The question of worker classification is also being litigated in New York state and London, and Uber recently won a court ruling in Brazil. Workers across “gig-economy” firms have escalated actions against these innovations in exploitation worldwide. Earlier this year, workers at Condé Nast/Epicurious protested being labeled “freelancers,” Uber Eats drivers in Japan unionized, and Foodpanda drivers in Malaysia went on strike. And hundreds of thousands of workers have filed class-action suits against Uber in California and Massachusetts, claiming they are employees and not independent contractors. These events challenge a practice that is core to the business of Uber and other “gig-economy” firms. In theory, victories would make it easier for workers at Uber and similar companies to win the benefits owed to legal employees—and to unionize.

While Marxists understand the struggle around this issue will continue to evolve, the capitalist class has an incentive to present these kinds of reforms as finished products healing temporary defects in new technology businesses. The editorial board of the Financial Times calls the California law an “antidote” that offers a way to reign in the excesses of the “sharing economy.” They have a vested interest in presenting capitalism as stable and “fair.” The liberal wing of the bourgeois, including Democrat Elizabeth Warren, hopes to maintain a mythic image of how capitalism worked during the postwar economic expansion. However, it is not possible to reform these firms into an idealized version of what “normal” companies are supposed to have been like earlier in the 20th century.

The IMT has analyzed the dynamics of the so-called sharing economy, clarifying that its real contribution “has been to turn personal property into private property—that is, to turn the personal property of millions of ordinary people (homes, cars, etc.) into a source of profits for the capitalists. Put simply, it is the mass conversion of small-scale personal property into capital.” Companies seek to control our free time, personal lives, and possessions in order to capture ever more surplus value from the working class, severely eroding our ability to engage with family and community.

The sharing economy turns personal property into private property—that is, to turn the personal property of millions of ordinary people (homes, cars, etc.) into a source of profits for the capitalists. / Image: Steve Eason via Flickr

The capitalists implicitly understand that the old social arrangements no longer play a progressive role in society, and seek to use technology to overcome these insoluble contradictions.
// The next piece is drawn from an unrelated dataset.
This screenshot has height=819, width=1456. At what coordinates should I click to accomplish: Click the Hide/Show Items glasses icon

The capitalists helming these firms, and the finance complex backing them, are invested in undermining the effects of laws like California’s AB 5. The only way they can survive is if they continue their march through public life, converting more and more aspects of people’s lives into profit centers benefiting the rich. In California, gig-economy firms, including Uber, Lyft, and DoorDash, now plan to spend $90m on a ballot initiative to get exemptions from the new rules.
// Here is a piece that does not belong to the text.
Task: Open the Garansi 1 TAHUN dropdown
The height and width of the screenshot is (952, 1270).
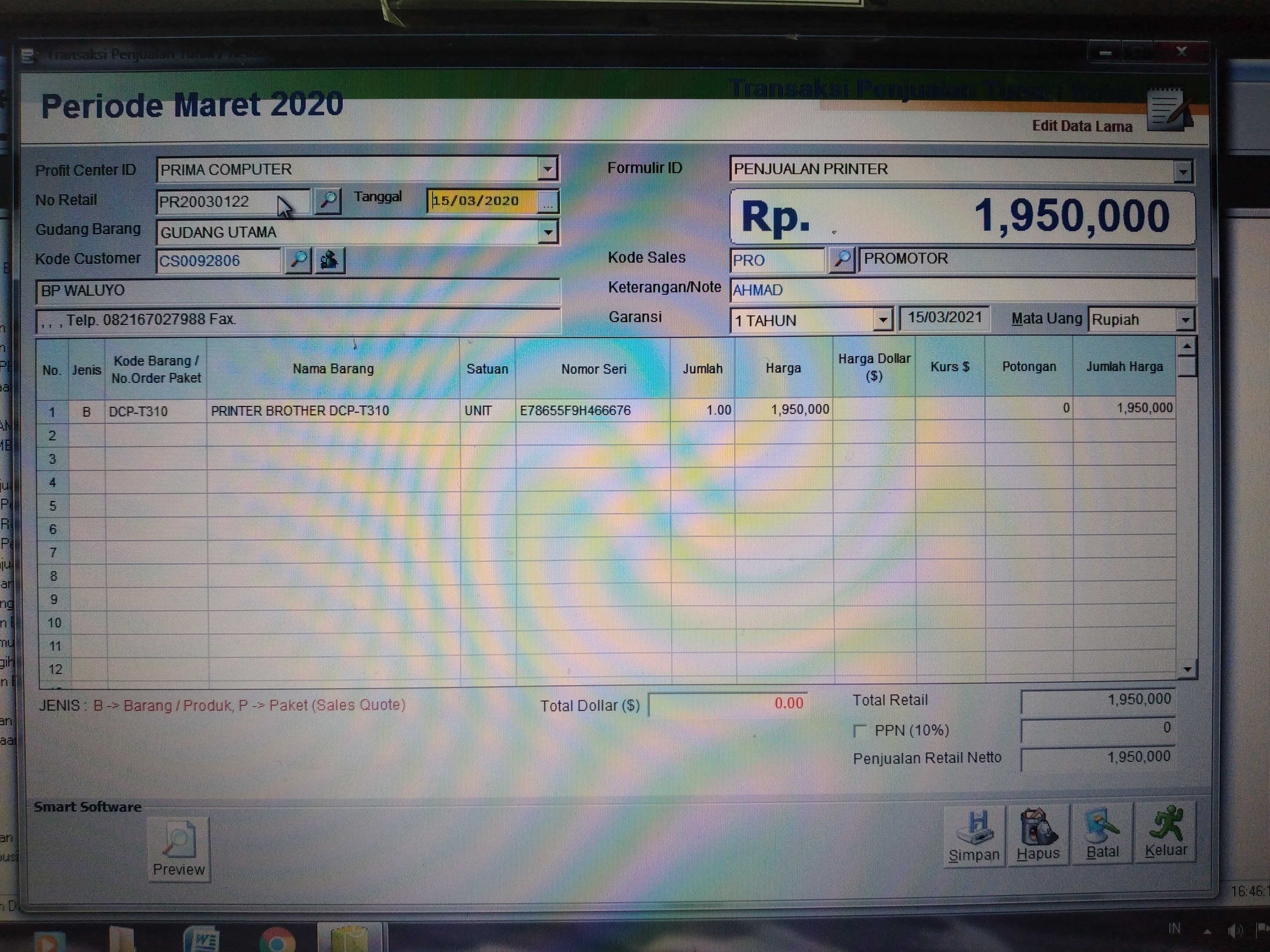Action: click(883, 320)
Across every “disrupted” industry, firms, including Uber, operate at massive losses, funded by the enormous investment of speculative money, aggressively thrown into efforts to maximize profits. Most of these firms were founded after the last financial crisis, and most of the gains of the so-called recovery have gone straight to the superrich. The new tensions in the sharing economy are developing as the world economy dances around the next economic downturn, while the social disruption of these firms is one aspect of the continuing social deformations of the last recession.

The new-industrial capitalists are extended a long lease to develop companies at a financial loss, but this flexibility comes at a price, and financial backers will ensure that the ultimate cost of any failure will be borne by workers. In one case, the Japanese holding company SoftBank, which has invested heavily in companies including Alibaba, Sprint, Uber, and WeWork, has incurred significant 2019 losses on their investments in Uber and WeWork. Softbank has nonetheless announced $5 billion in new investment to take a controlling interest in WeWork, which plans to lay off 4,000 workers as part of the bailout arrangement. Workers at Uber and other firms will likely eventually be made to pay as well. In this struggle, there is no fundamental divide between higher and lower-paid workers. Casualization is also taking place in technical jobs. Although capitalists would like to induce higher-paid workers into acquiescence, these workers have nothing in common with the capitalists and everything in common with every other worker on the planet.

Rather than allowing the continued capitalist onslaught which alienated workers from more and more of their time and possessions, revolutionary socialists propose to rearrange economic relations in general—to expropriate the expropriators—and for workers to take their destinies into their hands by establishing a democratic and rational system of production.